Lastly, you take one foot, bending your leg, and put the top of your foot on the ground behind you, and press down slightly, like a lunge. This technique will stretch your ankles as well as strengthen them over time, and it doesn’t hurt the calves either! Stick with it and hopefully in the future, the next time you slip or twist a little, you won’t get that same swollen ankle injury.

Lou’s Clues

It has been said, this is not just a diet or an 8-week challenge, but it should be a lifestyle change. Does it take time? Yes! Does it take commitment? Yes! Does it take sacrifice? Maybe…depends on if you consider giving up your time on the couch, or pushing that extra inch of pencil, or putting that greasy, fatty “fast food” in your mouth a loss. Would you consider more energy, feeling better, missing fewer days at work, and more time being active, a gain? As an accountant in my day job, I can tell you that sounds like a profit to me.

How to make those changes from a real person’s experience:

If you problem is TV and video games, like mine was, start small.

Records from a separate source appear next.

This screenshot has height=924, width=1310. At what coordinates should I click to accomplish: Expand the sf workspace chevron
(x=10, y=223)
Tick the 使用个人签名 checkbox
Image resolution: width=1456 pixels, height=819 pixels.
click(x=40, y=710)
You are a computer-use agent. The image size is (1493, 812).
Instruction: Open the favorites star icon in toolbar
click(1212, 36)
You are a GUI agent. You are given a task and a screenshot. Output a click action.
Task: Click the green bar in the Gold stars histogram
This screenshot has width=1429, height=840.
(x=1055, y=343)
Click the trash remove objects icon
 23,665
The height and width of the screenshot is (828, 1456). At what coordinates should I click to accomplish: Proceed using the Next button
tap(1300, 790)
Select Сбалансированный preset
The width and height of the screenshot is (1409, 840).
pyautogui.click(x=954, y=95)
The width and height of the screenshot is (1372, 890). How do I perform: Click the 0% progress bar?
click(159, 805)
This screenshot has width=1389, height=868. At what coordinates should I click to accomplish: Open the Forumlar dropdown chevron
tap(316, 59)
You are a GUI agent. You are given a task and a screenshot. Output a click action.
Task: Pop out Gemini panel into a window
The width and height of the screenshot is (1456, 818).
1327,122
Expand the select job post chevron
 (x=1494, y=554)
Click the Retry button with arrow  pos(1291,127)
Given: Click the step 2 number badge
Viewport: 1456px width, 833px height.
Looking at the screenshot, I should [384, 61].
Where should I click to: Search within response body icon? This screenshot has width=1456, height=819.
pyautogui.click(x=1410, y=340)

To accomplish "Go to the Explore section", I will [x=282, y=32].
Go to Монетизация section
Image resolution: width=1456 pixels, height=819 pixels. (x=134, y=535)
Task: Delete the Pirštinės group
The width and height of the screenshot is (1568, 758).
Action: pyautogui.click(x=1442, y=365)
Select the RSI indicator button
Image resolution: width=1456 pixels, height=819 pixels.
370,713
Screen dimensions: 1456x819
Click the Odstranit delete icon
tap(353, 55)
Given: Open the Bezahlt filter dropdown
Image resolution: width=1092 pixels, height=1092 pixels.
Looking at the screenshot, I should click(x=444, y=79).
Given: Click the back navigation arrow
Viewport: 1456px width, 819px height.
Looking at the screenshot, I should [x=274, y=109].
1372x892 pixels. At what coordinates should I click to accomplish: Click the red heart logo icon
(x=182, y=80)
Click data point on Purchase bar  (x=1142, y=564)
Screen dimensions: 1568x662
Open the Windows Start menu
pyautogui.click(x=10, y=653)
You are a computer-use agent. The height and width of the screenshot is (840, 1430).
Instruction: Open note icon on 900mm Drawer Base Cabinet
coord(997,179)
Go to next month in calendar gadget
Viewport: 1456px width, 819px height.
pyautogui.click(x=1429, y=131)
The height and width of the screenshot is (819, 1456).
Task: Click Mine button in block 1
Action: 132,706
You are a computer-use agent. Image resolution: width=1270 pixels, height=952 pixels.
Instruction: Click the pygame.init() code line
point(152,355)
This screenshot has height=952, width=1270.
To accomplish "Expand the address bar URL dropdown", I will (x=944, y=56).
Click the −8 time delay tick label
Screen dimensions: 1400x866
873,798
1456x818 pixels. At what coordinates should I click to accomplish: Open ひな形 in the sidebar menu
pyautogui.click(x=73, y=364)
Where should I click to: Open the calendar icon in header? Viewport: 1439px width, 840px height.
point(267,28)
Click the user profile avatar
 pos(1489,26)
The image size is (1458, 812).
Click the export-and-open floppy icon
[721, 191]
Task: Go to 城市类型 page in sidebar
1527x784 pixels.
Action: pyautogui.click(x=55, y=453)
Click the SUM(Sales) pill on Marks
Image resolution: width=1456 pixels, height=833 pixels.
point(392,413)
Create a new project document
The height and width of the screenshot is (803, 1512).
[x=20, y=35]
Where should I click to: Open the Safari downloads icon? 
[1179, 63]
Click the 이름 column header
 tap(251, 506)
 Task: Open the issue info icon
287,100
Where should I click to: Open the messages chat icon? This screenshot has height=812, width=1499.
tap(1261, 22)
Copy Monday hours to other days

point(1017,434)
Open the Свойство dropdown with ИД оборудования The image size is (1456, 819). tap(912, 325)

Xbox as a timer to limit playing time, meant for parents to use on kids; I used it on myself. Start buying “exercise” games. And set a time limit, like an alarm, for when you will get up and do something.

If your problem is eating out, because of convenience or lack of cooking skill (like me), then start looking for the lighter, healthier choices on the menu. Learn how to order vegetables steamed and not cooked in butter. As you begin to change your taste profile preferences, you will find it easier and easier to pick the healthy things and miss the bad stuff less and less. Go two weeks not eating sweets or drinking sodas, and then take a bite or a sip of one, and it will shock you how drastic, overpowering, and dramatic the taste of the sugar is to you.

If you problem is time, then trade some things around, or make time at home. (we would love to see you at Samson’s all the time, but we understand) Get a kitchen chair with regular legs (don’t get a roll around office chair like I did the first time), and you can do dips on the seat, lunges into the seat, step ups, split squats, pushups, box squats, and raised-leg sit ups. Grab a towel and you can do resistance workouts with yourself, holding the towel in one hand down, and fighting to pull it up with the other hand for curls. Behind the back like that, works for tricep extensions. Just do something; it only takes 21 days of doing something to make it a habit.

Good luck and welcome to your new life!